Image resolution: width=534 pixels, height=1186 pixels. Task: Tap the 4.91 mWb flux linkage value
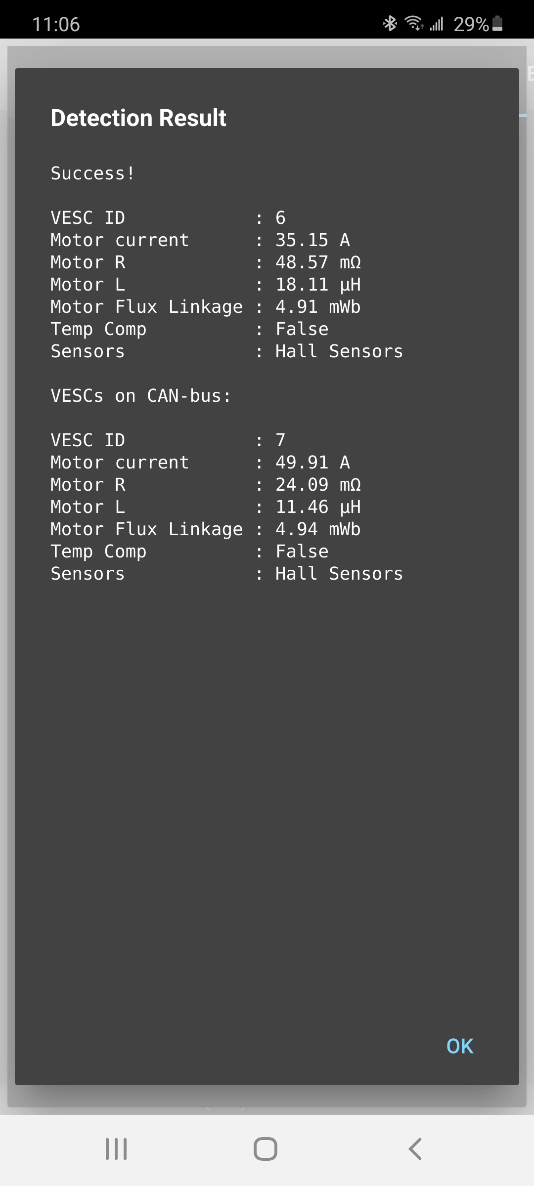point(318,307)
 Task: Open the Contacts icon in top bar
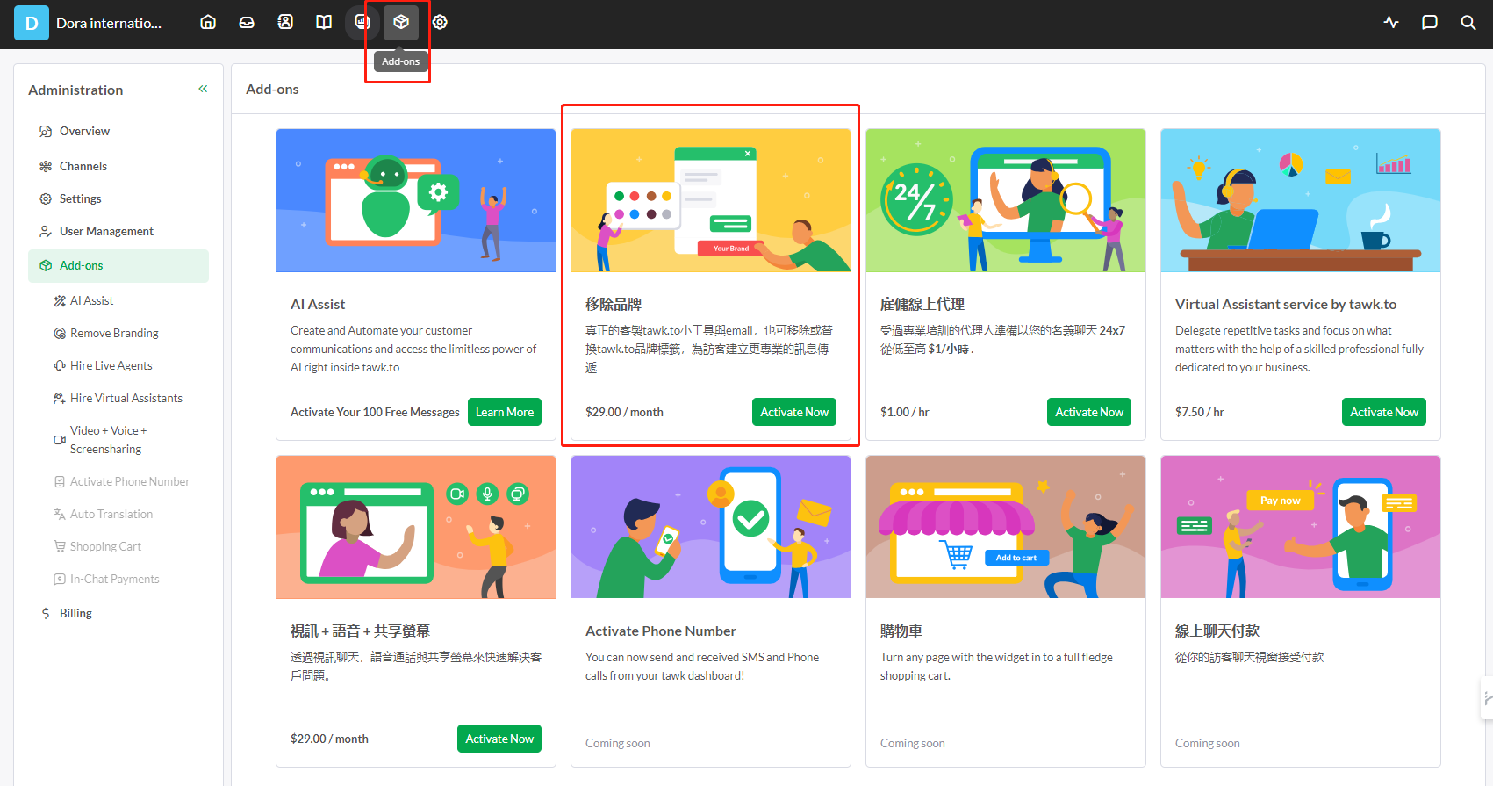pyautogui.click(x=285, y=22)
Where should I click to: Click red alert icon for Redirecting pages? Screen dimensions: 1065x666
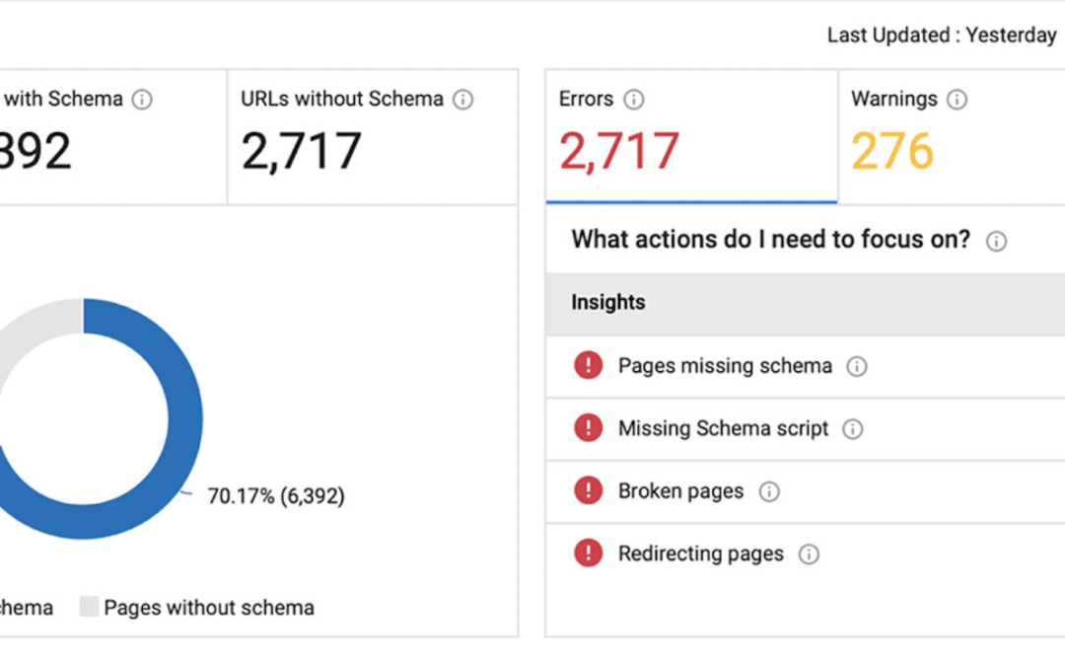pyautogui.click(x=588, y=554)
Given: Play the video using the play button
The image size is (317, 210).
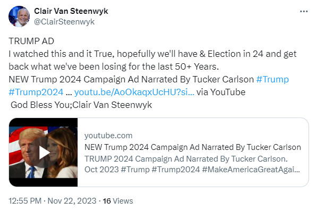Looking at the screenshot, I should [44, 152].
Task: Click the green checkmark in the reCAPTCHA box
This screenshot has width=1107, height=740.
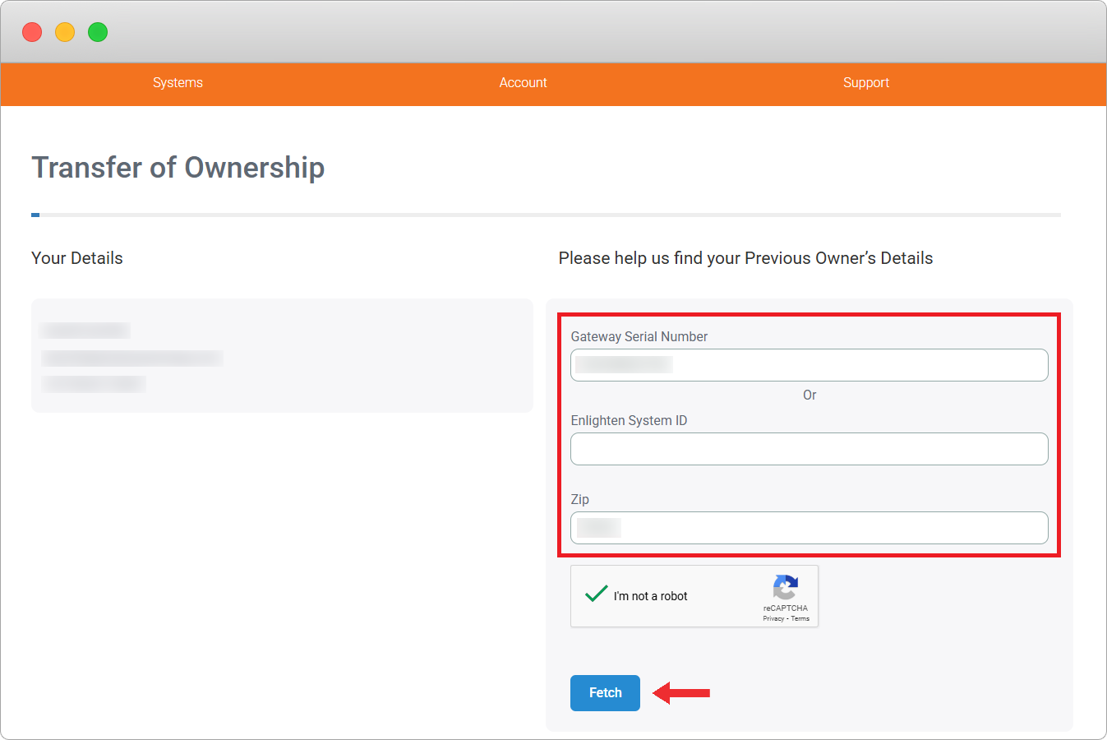Action: pyautogui.click(x=595, y=594)
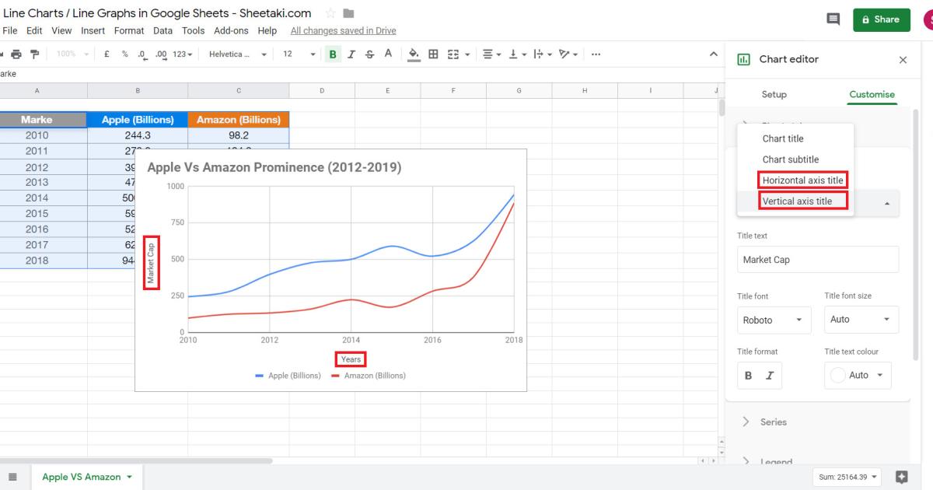Open the Format menu
Viewport: 933px width, 490px height.
point(129,30)
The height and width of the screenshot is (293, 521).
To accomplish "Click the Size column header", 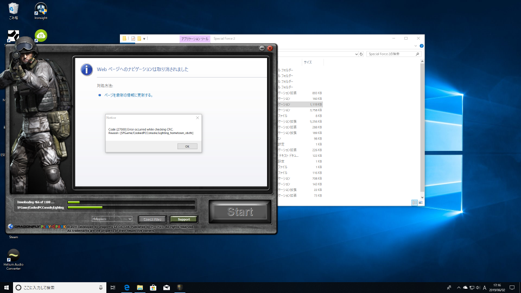I will coord(308,62).
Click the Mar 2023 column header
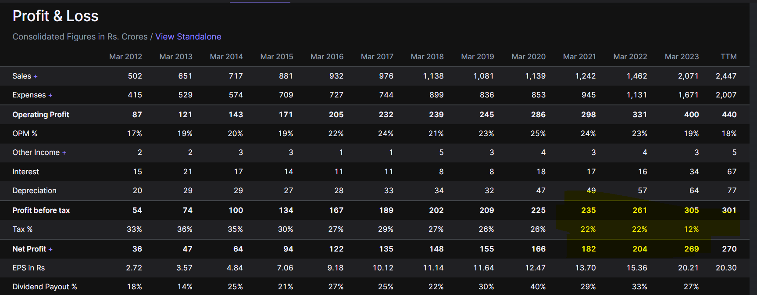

## PROMPT
Begin at the top of the material above and output each line exactly, stopping after the line that holds "Task: Click the". Leave out pictures.

## RESPONSE BOX
Image resolution: width=534 pixels, height=1186 pixels. Task: Tap the 4.91 mWb flux linkage value
point(318,307)
 Task: Open the Contacts icon in top bar
pyautogui.click(x=285, y=22)
Where should I click to: Click red alert icon for Redirecting pages? Screen dimensions: 1065x666
pyautogui.click(x=588, y=554)
Given: Play the video using the play button
The image size is (317, 210).
Looking at the screenshot, I should [44, 152].
Task: Click the green checkmark in the reCAPTCHA box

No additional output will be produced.